No apology. And the main accusation remains.
It is not the first time Retraction Watch founders, the research integrity authorities and watchdogs Ivan Oransky and Adam Marcus, baselessly lambast an academic publisher which was actually trying to improve the state of research communication. In my earlier article, I was trying to understand what led them to set upon Wellcome Open Research, the new free-to-publish open access publishing platform of the UK funder Wellcome Trust, which was specifically set up to publish negative, contradictory or seemingly insignificant research results which normally never leave the file drawers. For example, though this journal publishes in the post-publication peer review mode, Oransky declared it to be a non-peer reviewed preprint server, and refused to back down on that claim(see this watchdogs STAT article). Just like the situation now is on the accusations against MCB and ASM. The unjust negative publicity is their own problem now.
It is also not the case that Oransky and Marcus are generally sceptical towards academic publishers. In their regular column in the medicine magazine STAT, they recently awarded a so-called “Doing The Right Thing” Award to the American Diabetes Association (ADA), for retracting papers of the notorious Brazilian western blot breeder Mario Saad and one paper of the German diabetes researcher Kathrin Maedler. There are actually quite a number of problematic Maedler papers in the ADA journal Diabetes, which ADA has so far done very little about. But the problem with that publisher is: they do not always are Doing the Right Thing. Right after getting prized by Retraction Watch, ADA has been bullying its own 2017 meeting’s participants for tweeting photographs from the conference, and demanding that they delete their tweets.
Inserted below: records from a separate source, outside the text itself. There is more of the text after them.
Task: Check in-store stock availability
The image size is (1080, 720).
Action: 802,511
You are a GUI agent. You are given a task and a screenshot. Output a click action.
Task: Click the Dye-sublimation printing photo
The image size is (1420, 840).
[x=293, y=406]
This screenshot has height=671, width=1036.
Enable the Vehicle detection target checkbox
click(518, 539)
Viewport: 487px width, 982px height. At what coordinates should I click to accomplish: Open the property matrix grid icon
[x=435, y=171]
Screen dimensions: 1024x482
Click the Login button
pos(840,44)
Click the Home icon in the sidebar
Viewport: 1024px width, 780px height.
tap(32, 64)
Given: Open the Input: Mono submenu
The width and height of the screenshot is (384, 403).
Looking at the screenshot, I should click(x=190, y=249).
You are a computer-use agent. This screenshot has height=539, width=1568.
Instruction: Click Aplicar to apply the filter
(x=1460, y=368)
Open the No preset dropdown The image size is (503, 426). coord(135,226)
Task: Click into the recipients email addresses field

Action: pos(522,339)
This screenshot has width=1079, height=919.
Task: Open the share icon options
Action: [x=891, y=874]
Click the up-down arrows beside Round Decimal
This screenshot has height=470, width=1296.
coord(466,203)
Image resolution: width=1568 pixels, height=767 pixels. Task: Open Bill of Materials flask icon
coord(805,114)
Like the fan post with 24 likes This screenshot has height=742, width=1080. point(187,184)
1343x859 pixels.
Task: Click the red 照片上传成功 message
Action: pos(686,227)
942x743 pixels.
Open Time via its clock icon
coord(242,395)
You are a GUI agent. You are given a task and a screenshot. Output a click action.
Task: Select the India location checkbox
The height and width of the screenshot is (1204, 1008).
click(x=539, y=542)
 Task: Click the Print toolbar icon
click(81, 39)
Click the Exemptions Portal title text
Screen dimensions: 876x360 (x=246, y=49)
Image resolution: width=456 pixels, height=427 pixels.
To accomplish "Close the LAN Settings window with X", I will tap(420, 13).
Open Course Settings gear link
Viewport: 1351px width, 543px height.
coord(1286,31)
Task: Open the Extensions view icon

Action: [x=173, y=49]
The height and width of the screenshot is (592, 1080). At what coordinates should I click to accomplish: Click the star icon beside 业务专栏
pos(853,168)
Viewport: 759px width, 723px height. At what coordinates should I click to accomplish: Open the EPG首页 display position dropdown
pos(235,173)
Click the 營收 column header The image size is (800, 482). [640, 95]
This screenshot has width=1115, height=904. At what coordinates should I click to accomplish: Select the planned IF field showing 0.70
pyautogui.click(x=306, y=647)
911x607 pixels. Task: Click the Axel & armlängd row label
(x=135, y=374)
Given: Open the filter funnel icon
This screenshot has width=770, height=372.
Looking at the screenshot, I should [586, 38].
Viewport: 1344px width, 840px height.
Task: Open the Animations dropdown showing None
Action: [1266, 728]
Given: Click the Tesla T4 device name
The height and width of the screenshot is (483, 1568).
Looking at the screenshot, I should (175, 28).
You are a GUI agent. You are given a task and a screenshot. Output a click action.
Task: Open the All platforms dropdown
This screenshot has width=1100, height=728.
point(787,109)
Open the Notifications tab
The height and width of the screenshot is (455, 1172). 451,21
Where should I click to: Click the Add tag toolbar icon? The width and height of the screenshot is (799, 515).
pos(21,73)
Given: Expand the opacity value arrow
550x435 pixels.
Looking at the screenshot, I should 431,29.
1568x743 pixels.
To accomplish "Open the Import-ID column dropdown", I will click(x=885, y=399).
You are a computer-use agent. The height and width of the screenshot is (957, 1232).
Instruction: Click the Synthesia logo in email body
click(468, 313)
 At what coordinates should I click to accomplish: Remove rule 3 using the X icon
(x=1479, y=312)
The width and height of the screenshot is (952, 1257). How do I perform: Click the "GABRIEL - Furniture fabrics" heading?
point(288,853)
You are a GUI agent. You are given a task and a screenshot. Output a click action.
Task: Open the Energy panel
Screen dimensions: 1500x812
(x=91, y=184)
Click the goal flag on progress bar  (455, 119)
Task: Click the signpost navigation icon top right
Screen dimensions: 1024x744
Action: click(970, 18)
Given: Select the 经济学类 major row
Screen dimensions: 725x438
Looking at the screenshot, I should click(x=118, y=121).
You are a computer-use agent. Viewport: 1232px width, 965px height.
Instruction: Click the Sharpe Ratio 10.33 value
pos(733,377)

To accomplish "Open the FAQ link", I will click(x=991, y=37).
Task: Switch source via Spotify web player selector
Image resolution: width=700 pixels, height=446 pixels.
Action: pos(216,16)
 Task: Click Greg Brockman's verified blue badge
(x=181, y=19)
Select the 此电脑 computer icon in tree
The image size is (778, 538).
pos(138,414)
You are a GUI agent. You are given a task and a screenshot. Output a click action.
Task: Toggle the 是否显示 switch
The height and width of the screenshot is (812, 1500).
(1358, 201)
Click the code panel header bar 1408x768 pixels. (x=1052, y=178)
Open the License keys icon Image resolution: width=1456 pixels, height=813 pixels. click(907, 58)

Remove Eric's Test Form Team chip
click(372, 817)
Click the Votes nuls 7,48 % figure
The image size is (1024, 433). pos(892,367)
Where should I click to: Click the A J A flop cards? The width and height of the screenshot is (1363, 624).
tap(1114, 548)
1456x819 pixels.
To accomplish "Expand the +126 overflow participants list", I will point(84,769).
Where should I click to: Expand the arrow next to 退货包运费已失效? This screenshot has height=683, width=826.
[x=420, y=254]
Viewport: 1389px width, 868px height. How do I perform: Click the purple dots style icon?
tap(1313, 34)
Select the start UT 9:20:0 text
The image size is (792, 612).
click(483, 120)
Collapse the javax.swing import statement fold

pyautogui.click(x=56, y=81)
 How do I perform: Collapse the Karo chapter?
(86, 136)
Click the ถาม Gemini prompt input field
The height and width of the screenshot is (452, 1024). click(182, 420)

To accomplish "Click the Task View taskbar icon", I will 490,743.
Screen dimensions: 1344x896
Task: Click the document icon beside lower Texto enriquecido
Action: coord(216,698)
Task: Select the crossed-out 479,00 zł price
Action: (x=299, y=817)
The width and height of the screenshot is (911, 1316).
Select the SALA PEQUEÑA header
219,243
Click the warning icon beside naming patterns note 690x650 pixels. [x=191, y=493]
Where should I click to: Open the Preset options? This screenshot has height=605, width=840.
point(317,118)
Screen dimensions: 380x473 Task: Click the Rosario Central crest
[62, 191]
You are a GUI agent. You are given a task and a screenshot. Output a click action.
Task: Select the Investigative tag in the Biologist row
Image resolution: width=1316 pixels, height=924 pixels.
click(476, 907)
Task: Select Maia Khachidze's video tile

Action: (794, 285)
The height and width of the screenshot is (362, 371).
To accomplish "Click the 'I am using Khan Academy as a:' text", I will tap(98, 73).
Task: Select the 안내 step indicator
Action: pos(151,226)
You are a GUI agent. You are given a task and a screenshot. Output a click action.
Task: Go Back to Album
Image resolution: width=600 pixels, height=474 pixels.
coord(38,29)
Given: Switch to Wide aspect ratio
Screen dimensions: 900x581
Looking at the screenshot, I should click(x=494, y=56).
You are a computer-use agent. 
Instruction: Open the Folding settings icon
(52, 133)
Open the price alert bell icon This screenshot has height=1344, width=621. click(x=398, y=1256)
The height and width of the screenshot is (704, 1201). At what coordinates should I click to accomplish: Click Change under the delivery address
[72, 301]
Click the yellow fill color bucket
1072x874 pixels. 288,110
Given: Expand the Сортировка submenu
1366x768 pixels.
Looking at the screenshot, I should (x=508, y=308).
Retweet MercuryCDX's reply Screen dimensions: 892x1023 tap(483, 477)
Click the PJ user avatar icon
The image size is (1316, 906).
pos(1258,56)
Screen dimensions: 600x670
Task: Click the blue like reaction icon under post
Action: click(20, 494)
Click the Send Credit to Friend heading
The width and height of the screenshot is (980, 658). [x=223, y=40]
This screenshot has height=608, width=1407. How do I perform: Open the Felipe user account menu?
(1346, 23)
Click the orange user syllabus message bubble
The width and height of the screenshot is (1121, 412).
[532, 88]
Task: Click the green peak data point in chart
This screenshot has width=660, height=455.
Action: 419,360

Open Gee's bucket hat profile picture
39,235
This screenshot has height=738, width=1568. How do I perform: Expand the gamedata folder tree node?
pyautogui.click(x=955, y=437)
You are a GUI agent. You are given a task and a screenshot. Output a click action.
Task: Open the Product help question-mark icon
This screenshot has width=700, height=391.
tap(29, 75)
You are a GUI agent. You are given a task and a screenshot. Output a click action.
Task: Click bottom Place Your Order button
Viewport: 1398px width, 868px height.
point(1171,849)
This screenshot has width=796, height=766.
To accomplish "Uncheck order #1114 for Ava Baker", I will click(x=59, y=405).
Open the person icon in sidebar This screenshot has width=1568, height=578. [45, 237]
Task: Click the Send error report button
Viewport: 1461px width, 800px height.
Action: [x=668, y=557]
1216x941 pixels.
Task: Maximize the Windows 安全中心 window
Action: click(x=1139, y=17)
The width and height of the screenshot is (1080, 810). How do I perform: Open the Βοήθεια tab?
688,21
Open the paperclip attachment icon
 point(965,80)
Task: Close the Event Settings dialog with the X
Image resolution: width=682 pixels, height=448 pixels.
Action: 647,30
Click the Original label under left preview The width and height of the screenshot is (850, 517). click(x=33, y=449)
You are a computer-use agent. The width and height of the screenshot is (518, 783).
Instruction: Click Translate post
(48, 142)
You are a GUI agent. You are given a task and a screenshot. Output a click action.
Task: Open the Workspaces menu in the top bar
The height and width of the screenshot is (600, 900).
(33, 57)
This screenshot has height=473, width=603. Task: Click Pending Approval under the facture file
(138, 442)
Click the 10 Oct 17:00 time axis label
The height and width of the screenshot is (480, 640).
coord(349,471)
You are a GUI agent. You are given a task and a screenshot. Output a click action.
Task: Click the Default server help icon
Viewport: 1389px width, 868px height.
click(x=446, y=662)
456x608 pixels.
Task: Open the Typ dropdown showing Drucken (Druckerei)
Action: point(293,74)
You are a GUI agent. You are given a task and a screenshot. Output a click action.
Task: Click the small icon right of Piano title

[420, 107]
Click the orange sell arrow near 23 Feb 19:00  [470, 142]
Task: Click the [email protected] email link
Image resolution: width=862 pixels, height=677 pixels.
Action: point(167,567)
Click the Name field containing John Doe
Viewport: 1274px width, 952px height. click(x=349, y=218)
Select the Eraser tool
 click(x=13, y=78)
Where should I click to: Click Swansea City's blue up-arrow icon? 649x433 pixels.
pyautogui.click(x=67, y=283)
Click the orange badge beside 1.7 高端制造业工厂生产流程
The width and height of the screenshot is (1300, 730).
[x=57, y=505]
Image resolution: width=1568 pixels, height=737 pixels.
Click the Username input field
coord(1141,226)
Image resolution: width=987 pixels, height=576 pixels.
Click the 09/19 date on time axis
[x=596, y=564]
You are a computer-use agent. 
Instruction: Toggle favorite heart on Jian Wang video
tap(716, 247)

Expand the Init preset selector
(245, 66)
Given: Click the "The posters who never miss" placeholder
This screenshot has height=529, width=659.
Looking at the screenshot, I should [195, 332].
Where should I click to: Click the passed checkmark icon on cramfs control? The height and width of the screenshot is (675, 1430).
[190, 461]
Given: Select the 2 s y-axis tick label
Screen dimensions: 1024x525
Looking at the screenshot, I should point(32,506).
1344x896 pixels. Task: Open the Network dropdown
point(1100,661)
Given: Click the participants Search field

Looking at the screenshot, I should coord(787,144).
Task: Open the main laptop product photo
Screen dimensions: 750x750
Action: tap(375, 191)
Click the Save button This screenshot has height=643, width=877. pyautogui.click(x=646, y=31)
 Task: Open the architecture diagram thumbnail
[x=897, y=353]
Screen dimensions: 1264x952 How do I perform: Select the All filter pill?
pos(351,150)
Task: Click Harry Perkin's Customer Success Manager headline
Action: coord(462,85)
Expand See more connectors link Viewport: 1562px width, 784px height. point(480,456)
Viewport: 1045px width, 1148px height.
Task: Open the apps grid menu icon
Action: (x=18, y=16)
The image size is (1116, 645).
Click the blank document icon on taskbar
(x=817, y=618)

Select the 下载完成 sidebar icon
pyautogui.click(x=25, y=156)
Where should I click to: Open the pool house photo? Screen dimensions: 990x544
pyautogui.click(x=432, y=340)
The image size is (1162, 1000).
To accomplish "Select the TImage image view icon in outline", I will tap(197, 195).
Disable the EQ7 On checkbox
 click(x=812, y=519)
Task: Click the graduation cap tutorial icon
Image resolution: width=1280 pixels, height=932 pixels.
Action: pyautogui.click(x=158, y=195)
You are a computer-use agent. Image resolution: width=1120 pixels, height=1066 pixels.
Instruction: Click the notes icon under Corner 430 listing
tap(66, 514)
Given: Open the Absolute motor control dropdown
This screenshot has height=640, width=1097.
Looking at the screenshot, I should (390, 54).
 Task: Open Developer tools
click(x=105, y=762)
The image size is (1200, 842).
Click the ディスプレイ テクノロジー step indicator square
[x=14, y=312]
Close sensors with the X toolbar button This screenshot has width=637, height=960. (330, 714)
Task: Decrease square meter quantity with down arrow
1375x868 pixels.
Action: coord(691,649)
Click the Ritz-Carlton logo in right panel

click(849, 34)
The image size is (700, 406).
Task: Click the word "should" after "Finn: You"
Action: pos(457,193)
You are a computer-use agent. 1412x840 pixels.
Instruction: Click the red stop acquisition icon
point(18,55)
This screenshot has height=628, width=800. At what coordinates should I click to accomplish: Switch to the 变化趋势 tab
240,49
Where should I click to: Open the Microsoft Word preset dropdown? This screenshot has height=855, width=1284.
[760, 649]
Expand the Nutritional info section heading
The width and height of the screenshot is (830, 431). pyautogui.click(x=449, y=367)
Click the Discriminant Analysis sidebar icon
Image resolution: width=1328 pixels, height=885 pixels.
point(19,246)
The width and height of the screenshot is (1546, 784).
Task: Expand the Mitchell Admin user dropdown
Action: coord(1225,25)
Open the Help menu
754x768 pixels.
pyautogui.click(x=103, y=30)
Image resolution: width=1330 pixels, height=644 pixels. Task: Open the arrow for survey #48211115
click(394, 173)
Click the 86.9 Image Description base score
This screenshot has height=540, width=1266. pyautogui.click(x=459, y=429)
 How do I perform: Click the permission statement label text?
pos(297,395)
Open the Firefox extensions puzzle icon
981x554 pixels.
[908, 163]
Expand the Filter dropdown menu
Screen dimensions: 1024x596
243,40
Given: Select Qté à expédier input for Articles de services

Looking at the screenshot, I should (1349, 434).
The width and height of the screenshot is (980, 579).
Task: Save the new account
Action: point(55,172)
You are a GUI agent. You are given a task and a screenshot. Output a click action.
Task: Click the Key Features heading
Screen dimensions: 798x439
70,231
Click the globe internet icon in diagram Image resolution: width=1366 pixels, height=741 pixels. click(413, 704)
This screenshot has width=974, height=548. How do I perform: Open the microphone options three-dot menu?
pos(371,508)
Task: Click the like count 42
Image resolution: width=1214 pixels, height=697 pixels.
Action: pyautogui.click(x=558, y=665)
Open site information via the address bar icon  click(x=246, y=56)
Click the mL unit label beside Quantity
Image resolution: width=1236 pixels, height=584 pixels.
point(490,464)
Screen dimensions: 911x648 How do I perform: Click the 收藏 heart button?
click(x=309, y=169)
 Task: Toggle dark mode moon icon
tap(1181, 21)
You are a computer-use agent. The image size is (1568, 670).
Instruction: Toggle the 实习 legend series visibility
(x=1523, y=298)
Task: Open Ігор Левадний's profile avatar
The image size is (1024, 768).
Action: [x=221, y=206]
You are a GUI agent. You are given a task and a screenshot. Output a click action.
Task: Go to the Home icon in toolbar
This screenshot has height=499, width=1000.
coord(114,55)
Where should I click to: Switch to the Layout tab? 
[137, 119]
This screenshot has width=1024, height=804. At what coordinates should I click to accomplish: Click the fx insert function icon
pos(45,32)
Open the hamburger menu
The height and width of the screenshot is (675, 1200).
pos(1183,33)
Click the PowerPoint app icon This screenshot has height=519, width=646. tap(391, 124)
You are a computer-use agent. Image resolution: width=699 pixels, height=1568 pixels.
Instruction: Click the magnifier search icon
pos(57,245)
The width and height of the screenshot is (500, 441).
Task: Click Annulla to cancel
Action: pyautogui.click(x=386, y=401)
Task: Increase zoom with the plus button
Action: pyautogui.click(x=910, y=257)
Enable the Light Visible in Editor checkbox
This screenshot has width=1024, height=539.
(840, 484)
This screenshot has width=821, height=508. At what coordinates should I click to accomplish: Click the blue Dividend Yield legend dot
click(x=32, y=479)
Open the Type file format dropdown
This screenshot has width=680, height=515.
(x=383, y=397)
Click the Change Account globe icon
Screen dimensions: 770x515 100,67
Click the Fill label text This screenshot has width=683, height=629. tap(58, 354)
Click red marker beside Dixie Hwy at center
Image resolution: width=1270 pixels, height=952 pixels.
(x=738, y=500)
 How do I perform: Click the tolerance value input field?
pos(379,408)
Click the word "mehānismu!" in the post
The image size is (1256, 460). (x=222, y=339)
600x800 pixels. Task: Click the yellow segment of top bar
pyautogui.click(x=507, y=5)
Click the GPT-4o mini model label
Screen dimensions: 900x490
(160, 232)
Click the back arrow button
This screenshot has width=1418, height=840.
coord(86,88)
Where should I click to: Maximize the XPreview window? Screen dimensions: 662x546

One can only describe this as censorship, not really the right thing to do.
The magazine Kaiser Health News brought a very critical article, writing:
“The policy, unusual for scientific conferences, is the most public manifestation yet of the tension between the drug and medical device companies that help sponsor the ADA’s flagship programs on one side and researchers and patients on the other”.
“Leaders of the ADA decided that the ideas, the facts, the science presented in San Diego must stay in San Diego, only later to be doled out in allotments and framing deemed acceptable to the $160-million-strong organization”.
Retraction Watch, who usually readily report on twitterstorms and other controversies regarding academic societies and publishers, wrote nothing at all about the accident with their Doing the Right Thing award winner ADA.